Так и случилось, что я оказался в пустой части городища, на очищенном до самой брусчатки от снега дворе, в квадрате стен с закрытыми хозяйственными постройками, один на один с косматым чудовищем, чья голова почти доходила до моей груди, а пылающие глаза и частокол зубов глядели мне прямо в лицо. Шерсть у пса на загривке стояла дыбом, шипы вдоль хребта торчали вверх, он прижимал уши и издавал глубокое, горловое ворчание. Я стоял совершенно неподвижно, понятия не имея, что же делать.

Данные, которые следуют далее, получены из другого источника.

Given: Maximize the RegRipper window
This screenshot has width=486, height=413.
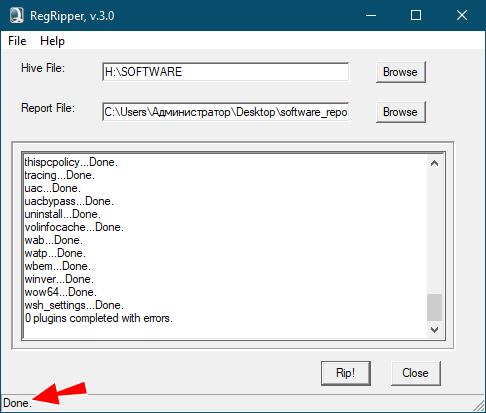Looking at the screenshot, I should [416, 15].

Он очень быстро решил все за меня и направился ко мне, скрежеща когтями о камень. Я погнал к решетке, но заметил, что она заперта на скобу. Не сумел до нее дотянуться и не стал пытаться влезть наверх. Над калиткой была каменная стена, на которую я бы не взобрался – пес сразу бы достал меня.
На подворье не было ничего, что могло бы послужить оружием, и ничего такого не было у меня при себе. Ничего, кроме собственной одежды, корзины с едой и кувшина на две кварты пива, закупоренного пробкой.
Тяжелого кувшина.
Однако я боялся его бросать, поскольку, если бы промахнулся, потерял бы единственный свой снаряд. Вместо этого я бросил корзину с едой. Попал псу прямо в голову, но привело это к одному: тот задержался, чтобы разорвать корзину, но потом почувствовал запах мяса, юшки и хлеба. Пока лакомился едой, предназначенной для обитателя башни, я сбежал в противоположный угол подворья, как можно дальше от него, и расстегнул пояс, которым был подвязан мой кожух. Продернул его сквозь ушко кувшина, а сам кожух снял и окрутил им левое предплечье, слыша, как хрустят, точно палочки, кости в пасти твари. Пес насыщался короткую минуту, то и дело поглядывая в мою сторону, а потом, едва успев проглотить пищу, издал несколько хриплых рыков и снова помчался в мою сторону.
Я ждал до последнего мгновения, стоя совершенно спокойно, с кувшином, что раскачивался на ремне, и с кожухом на другой руке. Пес прыгнул на меня, сперва схватил зубами за свернутый кожух, который я подставил, сам же я сошел с его пути и, крутанув кувшином, огрел гончую по башке. Удар буквально вколотил ее в подворье под грохот разбиваемого сосуда и придушенный скулеж. Я знал, что удар ошеломит собаку лишь на миг, а потому подпрыгнул и всей тяжестью упал ему коленями на спину, слыша хруст ломающихся ребер.